IN GAY HAVANA is almost surreal in its combination of things: as noted, there is a revolution going on, but it breaks periodically so everyone can party down a bit. Then, just as quickly, the police show up and arrest the band, there's gunfire in the streets, and someone sings a love song, all within a very few pages. But everything is so highly absurd: the ballet troupe is constantly on the lookout for a way out of their contracts, the joined-at-the-hips duennas that make up Carmen's chaperons break into an "eccentric dance" when they come to retrieve their wayward charge, Señor Alvarez's operating licence is valid one minute and not the next, depending on which government is in control. And, if you needed more, there's a Chinaman who sells lottery tickets. It's very much in tone like LES MAMMELLES DE TIRESIAS by Satie, where absurdist incident piles on absurdist incident to the point where revelations that one of the women is a man seems perfectly ordinary. The romances that usual propel the plots are swamped by all the manic exchanges that should be relegated to subplots: after a while you really dont care about Tom and Stan and Margot and Carmen, because they're just not as much fun to watch as Valdez's nonstop pursuit of Sister or the omni-present ballet troupe's series of auditions that shift out of thin air.
Truly, I'm not sure what to make of this one, because it's so much at odds with itself. Baker seems to be approaching her material with an almost affectionate humour, but it's also marginally insulting in its depiction of Cuba during a time of turmoil. We're not talking about the blackface-as-slapstick gimmick here: instead, la revolucion is played more for laughs than anything else, as almost a running giggle. The visiting Americans make no bones about being bored, bored, bored when they're confined for their own safety: indeed, the gun battles in the streets are mere inconveniences ruining their vacations.

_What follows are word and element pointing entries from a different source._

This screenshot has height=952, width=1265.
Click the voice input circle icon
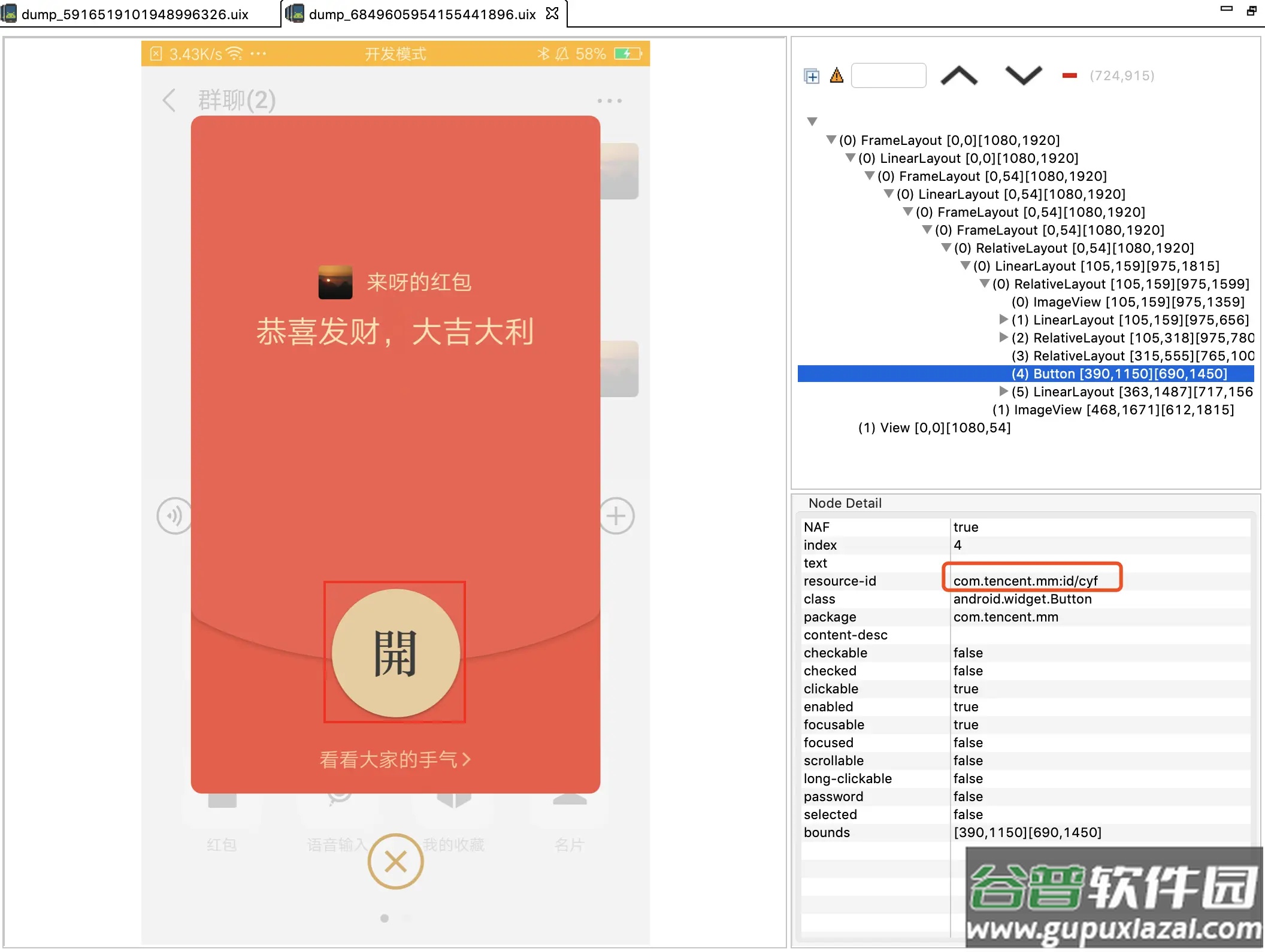174,516
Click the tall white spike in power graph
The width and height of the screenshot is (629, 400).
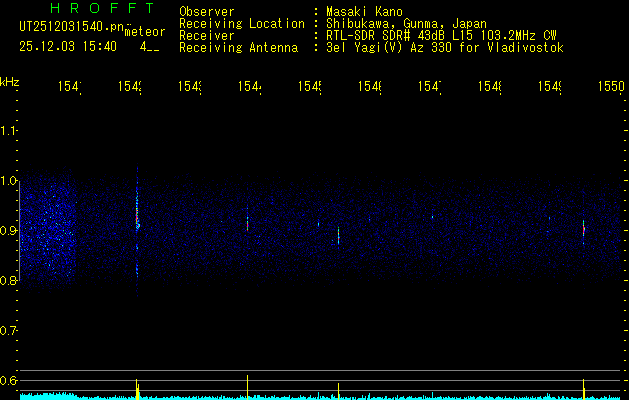(247, 384)
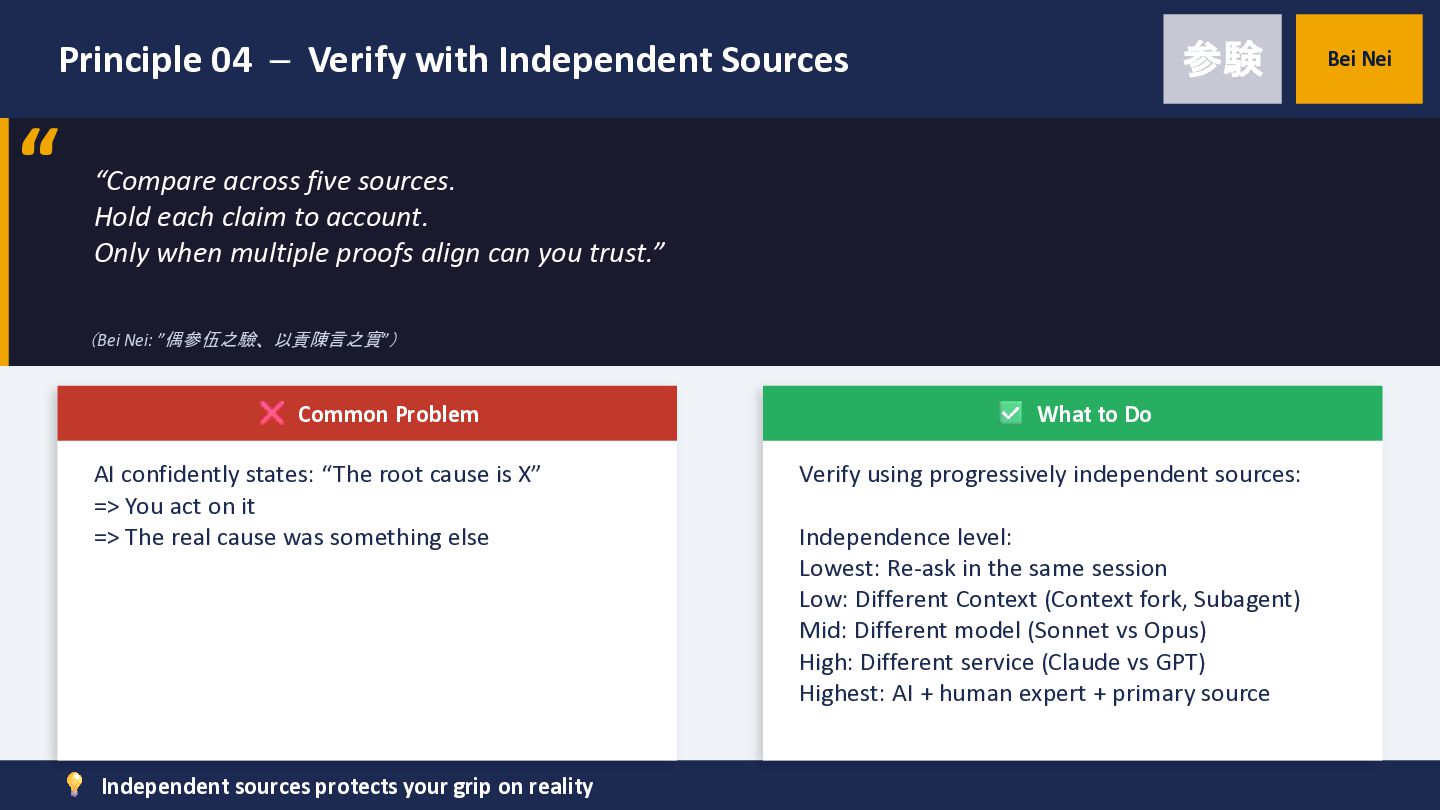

And what makes this all the more curious is that Baker provides extensive descriptions of how to make Cuban musical instruments like a guiro, as well as an exacting pronunciation guide for the many Spanish words and phrases used throughout the show. Her characters are never maliciously drawn in their humour — granted, Señor Alvarez is a facile stereotype portrait, but it's a gentle one. The crow-like duennas are, in the end, just as happy to be relieved of Carmen as she is of them. The newlyweds are pretty much comic relief and little more, but at the same time there's a wonderfully nervous edge to George, who wants his new wife to see him in all his seemingly-secure, masculine glory. You even find yourself liking the Cuban soldiers who arrive to shake down a few bucks from Alvarez. It's just what you know that's going on outside the walls around all these perfectly nice people that makes IN GAY HAVANA seem not quite so gay after all.
Lyrically and musically, IN GAY HAVANA is thinner than even most of the musicals discussed in this blog. Songs only go on for a page or two, with no real development, although there's a surprising amount of dance music. But for the actual sung pieces, nothing quite prepares you for this ditty in the third act:
Will you listen well?
I have something to tell
I'm a singer of songs
I'm a vendor of bombs
You will find them good
They go off when they should
I'm a singer of songs
I'm a vendor of bombs
If you like my songs
Please buy my bombs
I suppose that, if anything, "Please Buy My Bombs" crystalizes everything so terribly wrong with this show -- something deadly serious treated as a joke. And it begs the question: were we, as a society, truly this blind?
This post, by the way, is a bit of milestone in this blog: IN GAY HAVANA is the fiftieth operetta to be discussed here. I hope you're enjoying these as much as I.